Con la presencia del presidente de Honduras, Juan  Orlando Hernández, y de la primera dama Ana García de Hernández, la comunidad de Amapala de ese país centroamericano, lugar donde vivió por varios años  Máximo Gómez, se convirtió en testigo del acto en conmemoración del 179 aniversario del natalicio  del prócer de la independencia cubana y uno de los forjadores del ejército hondureño.

En la actividad donde se honró la vida y obra del  gran estratega militar nacido en Baní, se interpretaron  los himnos de Honduras, República Dominicana y Cuba. En sus palabras, el presidente Hernàndez  resaltó la gran amistad que mantiene con el presidente Danilo Medina y el paìs, y dijo que varios programas que se llevan a cabo en esa nación centroamericana, fueron tomados luego de la experiencia  de la Repùblica Dominicana.

El  embajador dominicano, José Osvaldo Leger  hizo su intervención, refiriéndose a episodios históricos  de la llegada   del prócer a ese país centroamericano, y de su  acogida por parte de las autoridades de esa época. “La generosa actitud del presidente hondureño Marco Aurelio Soto, le permitió al prócer dominicano establecerse en este hermoso y noble país, en donde ensanchó su amistad con el intelectual cubano José Joaquín Palma, el célebre  de Bayano, que le patrocina  en la obtención  de una importante posición  en el ejército hondureño, ejerciendo las funciones de Comandante  de Plaza en esta histórica tierra de Amapala.”, expresó Leger.

En la ceremonia de  tributo  a la obra de  Máximo Gómez en Honduras  habló el ex embajador hondureño en República Dominicana, Rafael Leiva Vivas, autor del libro Presencia de Máximo Gómez en Honduras, quien hizo un esbozo de la vida y obra del luchador dominicano en ese país centroamericano.

En la intervención del  embajador cubano en Honduras, Sergio Oliva Guerra, éste  hizo referencia  sobre la titánica hazaña de Máximo Gómez en pro de la independencia cubana.

Una delegación del Ayuntamiento de Baní, encabezada por el regidor Oscar Iván Peña, y por el secretario de la sala capitular Wilson Guerrero,  leyó una resolución, reconociendo a la comunidad de Amapala como municipio hermanado con la comunidad banileja, lo que fue acogido con gran beneplácito por el alcalde de Amapala, Santos Alberto Cruz Guevara.

Máximo Gómez arribó en 1879 a la isla de  Amapala en  Honduras, considerado para la época como el  principal puerto marítimo del océano Pacífico en Centroamérica.

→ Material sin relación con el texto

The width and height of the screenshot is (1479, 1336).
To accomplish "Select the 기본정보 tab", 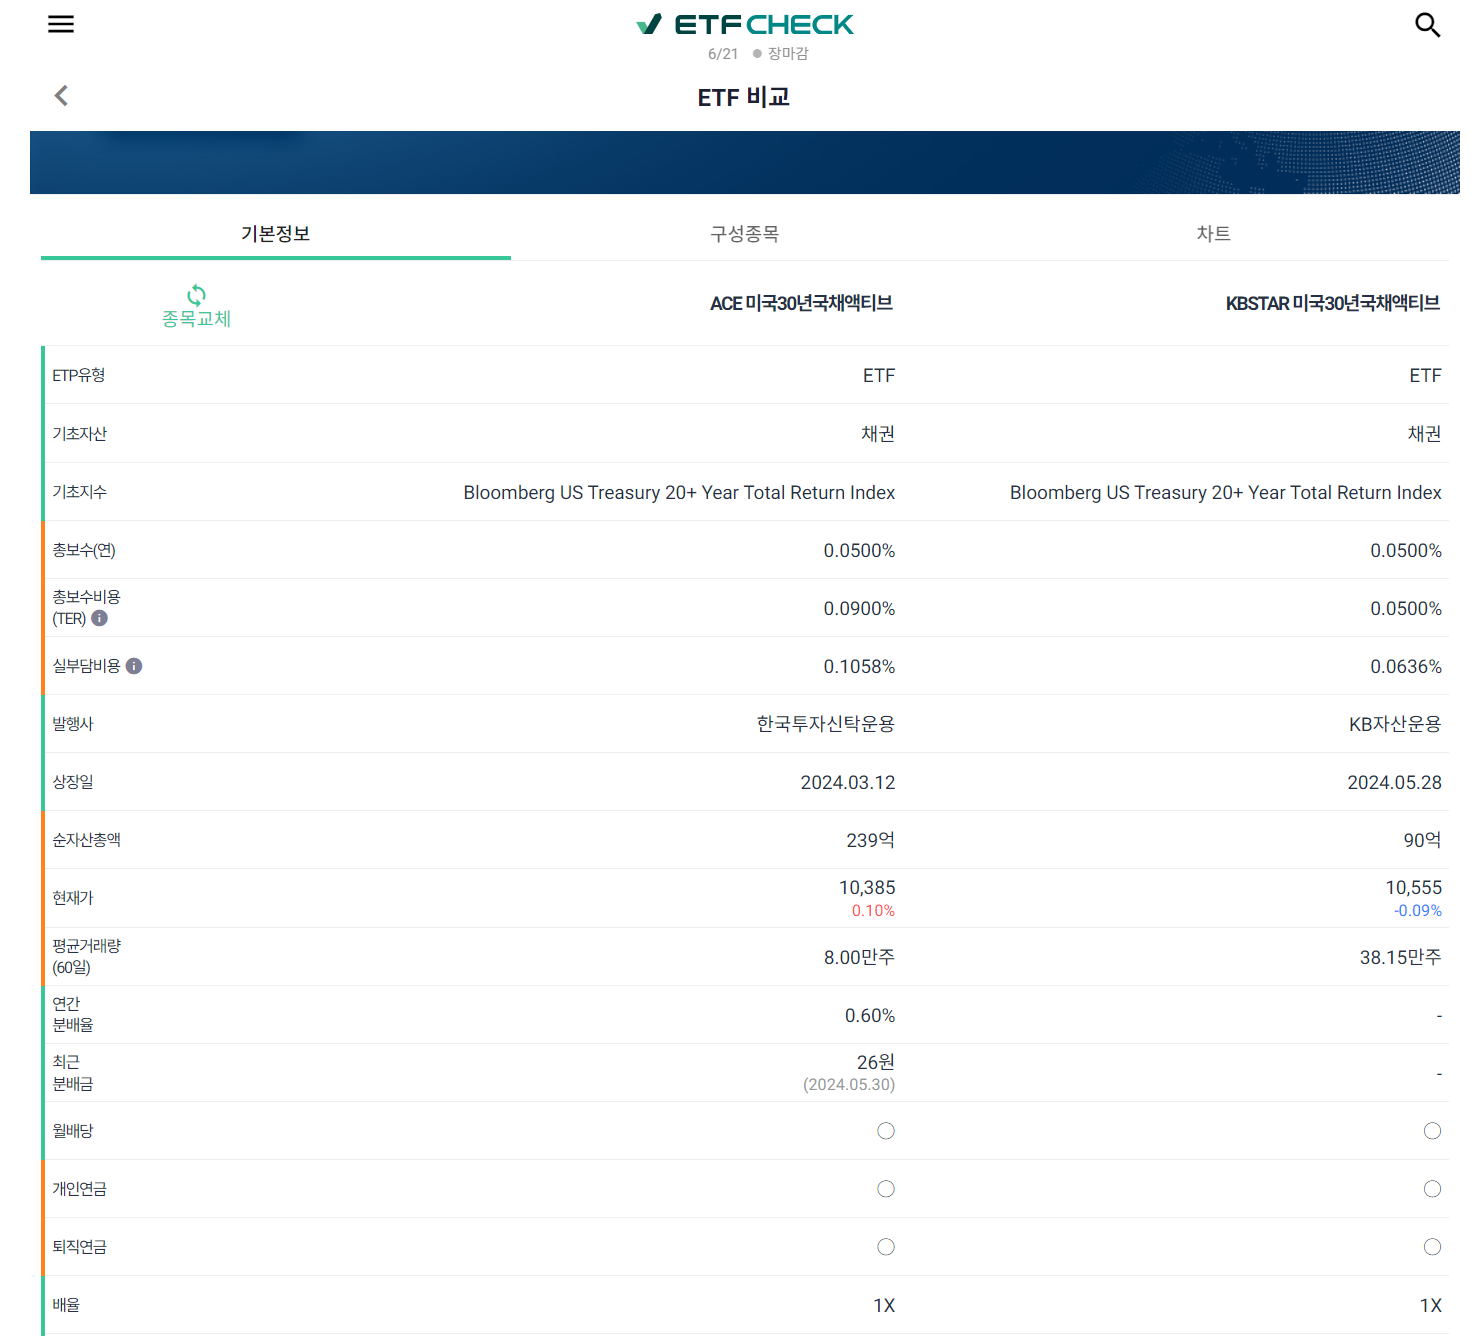I will pyautogui.click(x=275, y=233).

El héroe  dominicano  participó  en la conformación del ejército hondureño, y fue el propio presidente hondureño de entonces,   Marco Aurelio Soto, quien  le  reconoció el grado de general al dominicano salido  de Baní, permaneciendo  en suelo catracho  por varios años.

En la isla de Amapala todavía se conserva la casa en donde Máximo Gómez  vivió junto a su familia, por lo que el ministro consejero dominicano Darío Alejandro Mañón, coordinador general de la actividad,  considera que la residencia de Gòmez debe convertirse en un museo histórico.

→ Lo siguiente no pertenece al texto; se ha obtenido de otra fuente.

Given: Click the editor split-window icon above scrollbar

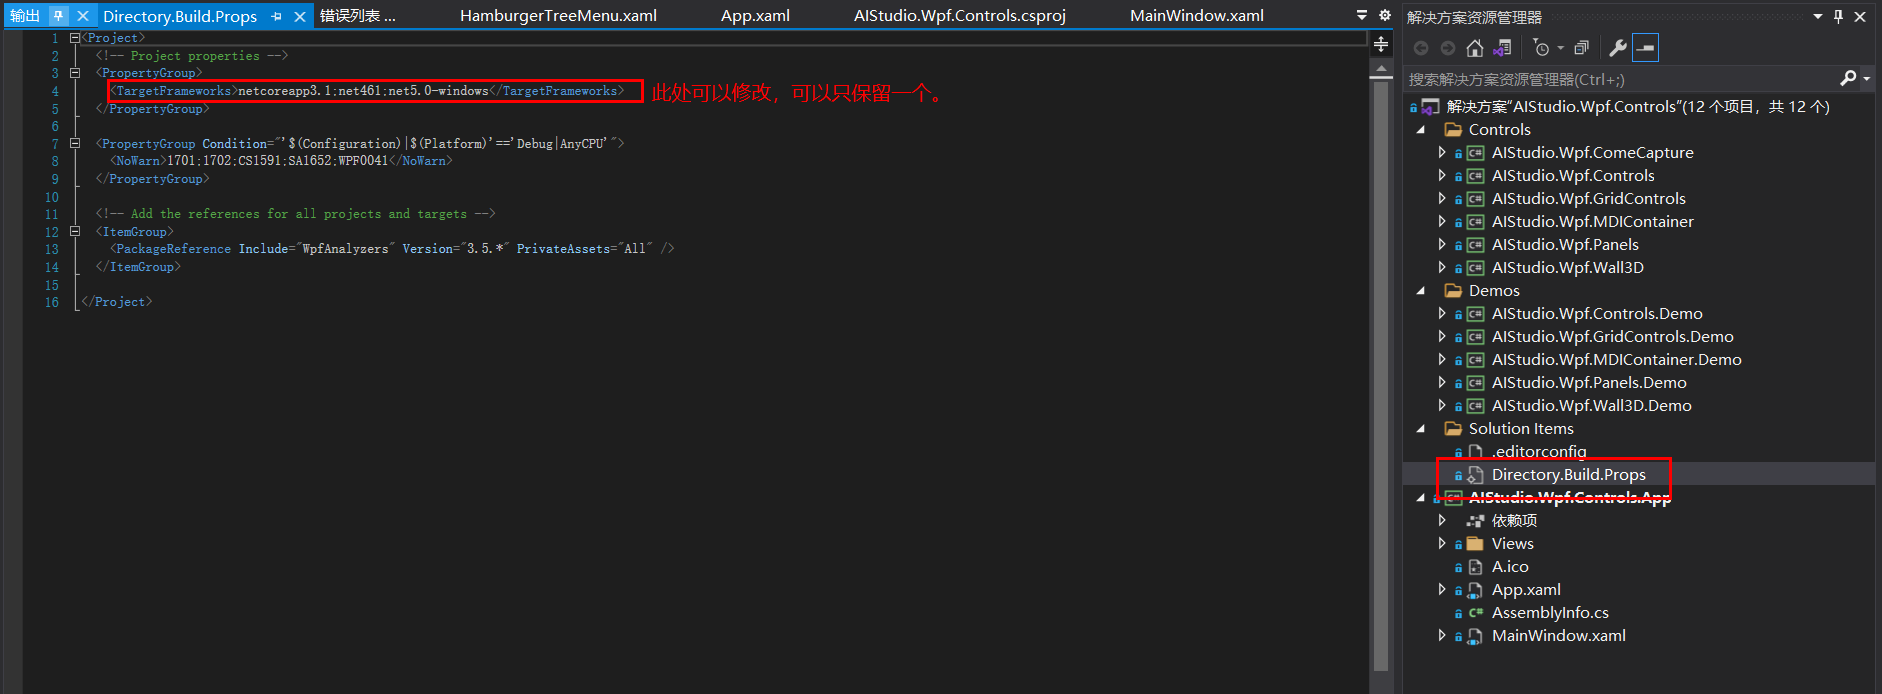Looking at the screenshot, I should point(1381,44).
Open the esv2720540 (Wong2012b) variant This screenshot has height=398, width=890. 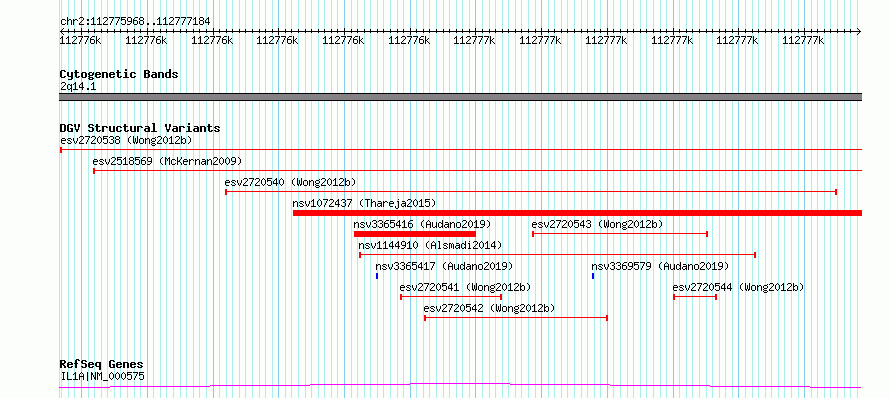[290, 182]
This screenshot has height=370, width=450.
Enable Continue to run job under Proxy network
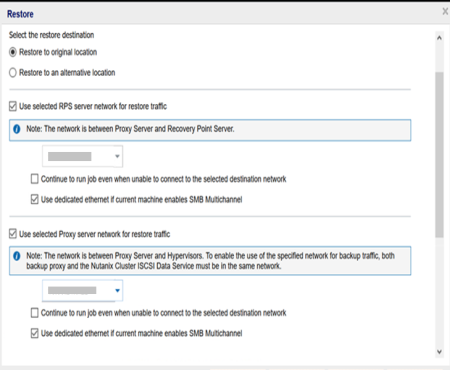[34, 313]
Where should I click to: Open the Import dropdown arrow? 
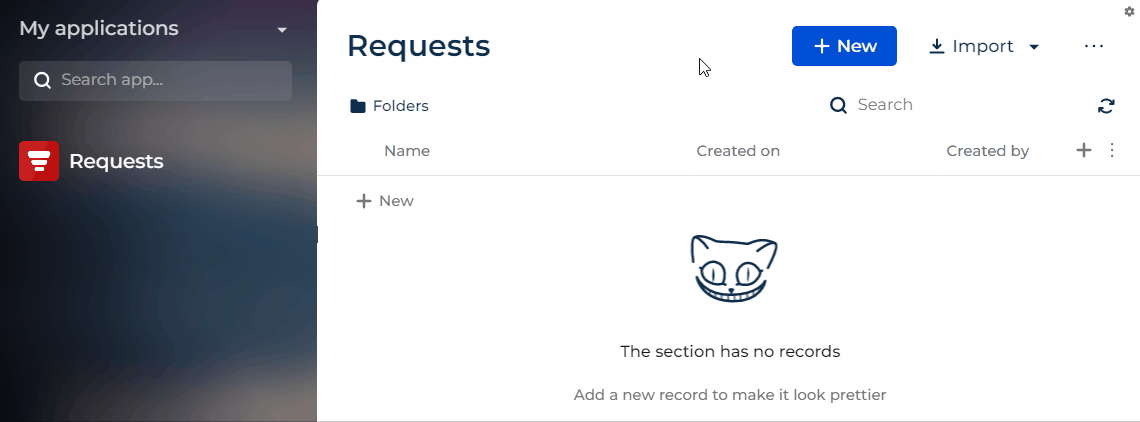coord(1034,47)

El estratega del filo del machete, como se le  suele llamar,   también vivió en la comunidad hondureña de  San Pedro Sula. Igualmente  fue nombrado administrador de Puerto  Cortés de  ese país centroamericano. Un decreto presidencial de esa nación le reconoció su bien ganado grado de general.  

En 1895 regresa Gómez a Cuba y en una cruenta guerra, junto a otros patriotas logró   la independencia cubana, la cual fue producto de sus estrategias militares y su admirada valentía. Máximo Gómez murió en el año 1905, en  la ciudad de La Habana,   a los  68 años  de edad.